Malpensa (Varese), 7 agosto 2026 – Entravano negli ascensori del Terminal 1 in gruppetti, si mescolavano ai passeggeri e trasformavano pochi secondi di tragitto in un vero e proprio assalto ai portafogli. Una tecnica studiata, ripetuta e documentata dalle telecamere. Ora la banda è stata fermata: sono 18 le donne colpite da un’ordinanza di custodia cautelare emessa dal gip Francesca Roncarolo, nell’ambito dell’inchiesta della Polizia di frontiera di Malpensa su una serie di furti ai danni dei viaggiatori.
Secondo quanto ricostruito dagli investigatori, le indagate avrebbero preso di mira almeno una ventina di passeggeri dello scalo varesino, molti dei quali stranieri.
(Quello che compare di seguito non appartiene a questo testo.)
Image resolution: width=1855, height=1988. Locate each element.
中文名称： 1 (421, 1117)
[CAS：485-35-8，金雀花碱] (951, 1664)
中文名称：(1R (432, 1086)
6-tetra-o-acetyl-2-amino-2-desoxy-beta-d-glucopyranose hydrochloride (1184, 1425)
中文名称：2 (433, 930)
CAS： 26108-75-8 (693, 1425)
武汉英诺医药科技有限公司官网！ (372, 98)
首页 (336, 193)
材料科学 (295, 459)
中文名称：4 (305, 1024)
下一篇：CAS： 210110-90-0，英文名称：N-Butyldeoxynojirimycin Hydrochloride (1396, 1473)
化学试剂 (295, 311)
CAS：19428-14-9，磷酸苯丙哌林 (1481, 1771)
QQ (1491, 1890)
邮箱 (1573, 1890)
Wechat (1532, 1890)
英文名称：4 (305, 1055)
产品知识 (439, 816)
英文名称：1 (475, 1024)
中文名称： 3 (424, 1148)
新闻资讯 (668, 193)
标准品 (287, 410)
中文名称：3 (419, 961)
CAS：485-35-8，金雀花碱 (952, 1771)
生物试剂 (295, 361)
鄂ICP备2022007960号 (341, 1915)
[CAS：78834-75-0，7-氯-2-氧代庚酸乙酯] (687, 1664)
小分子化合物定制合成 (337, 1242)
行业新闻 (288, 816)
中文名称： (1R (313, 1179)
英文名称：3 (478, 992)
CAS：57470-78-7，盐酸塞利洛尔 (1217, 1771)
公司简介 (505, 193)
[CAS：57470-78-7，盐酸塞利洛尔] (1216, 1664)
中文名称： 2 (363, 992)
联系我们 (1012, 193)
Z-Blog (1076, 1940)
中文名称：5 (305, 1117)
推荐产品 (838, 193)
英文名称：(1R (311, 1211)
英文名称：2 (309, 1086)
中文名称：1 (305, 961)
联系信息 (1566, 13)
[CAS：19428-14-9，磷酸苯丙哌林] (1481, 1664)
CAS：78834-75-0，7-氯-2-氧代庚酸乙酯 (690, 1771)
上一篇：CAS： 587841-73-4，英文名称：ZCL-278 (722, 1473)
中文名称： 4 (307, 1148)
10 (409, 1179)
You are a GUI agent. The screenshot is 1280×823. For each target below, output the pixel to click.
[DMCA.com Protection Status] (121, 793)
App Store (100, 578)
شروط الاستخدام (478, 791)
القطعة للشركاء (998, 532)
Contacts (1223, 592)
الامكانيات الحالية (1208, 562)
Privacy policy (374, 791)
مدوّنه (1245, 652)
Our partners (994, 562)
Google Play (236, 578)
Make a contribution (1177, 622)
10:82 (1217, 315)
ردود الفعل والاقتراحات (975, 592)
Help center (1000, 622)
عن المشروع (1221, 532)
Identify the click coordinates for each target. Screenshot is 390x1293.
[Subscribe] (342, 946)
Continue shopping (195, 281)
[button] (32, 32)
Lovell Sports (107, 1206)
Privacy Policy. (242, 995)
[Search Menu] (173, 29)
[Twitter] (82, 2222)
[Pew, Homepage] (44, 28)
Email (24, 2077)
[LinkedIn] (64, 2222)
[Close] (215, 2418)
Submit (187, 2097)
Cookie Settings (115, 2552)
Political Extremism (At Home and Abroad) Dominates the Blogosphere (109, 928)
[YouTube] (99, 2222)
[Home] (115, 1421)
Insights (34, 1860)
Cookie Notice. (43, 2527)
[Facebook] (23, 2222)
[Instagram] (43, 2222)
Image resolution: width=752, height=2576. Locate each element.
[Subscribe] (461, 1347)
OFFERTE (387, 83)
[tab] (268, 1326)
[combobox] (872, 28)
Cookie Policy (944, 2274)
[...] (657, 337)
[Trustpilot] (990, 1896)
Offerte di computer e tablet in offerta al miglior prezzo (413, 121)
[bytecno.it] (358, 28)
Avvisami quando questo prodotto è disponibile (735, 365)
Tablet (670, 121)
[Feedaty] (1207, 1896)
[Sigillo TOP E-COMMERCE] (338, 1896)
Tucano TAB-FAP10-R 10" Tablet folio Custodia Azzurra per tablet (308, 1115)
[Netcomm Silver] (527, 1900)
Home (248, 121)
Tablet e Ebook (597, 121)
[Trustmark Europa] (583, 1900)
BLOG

I furti sarebbero stati commessi soprattutto negli ascensori del Terminal 1, ma in alcuni casi anche a bordo del Malpensa Express.
La tecnica
La tecnica era sempre la stessa. Le donne entravano in ascensore in gruppi di tre o quattro, approfittando dei momenti di maggiore affollamento. Una volta all’interno iniziavano a creare confusione: premevano contemporaneamente diversi pulsanti, ostacolando l’apertura delle porte, parlavano ad alta voce, gesticolavano e si muovevano continuamente.
Una strategia che avrebbe avuto un obiettivo preciso: disorientare i passeggeri e impedire loro di accorgersi di quanto stava accadendo. Nel frattempo, secondo l’accusa, alcune di loro infilavano le mani nelle borse o nelle tasche delle vittime, concentrandosi soprattutto sui turisti stranieri.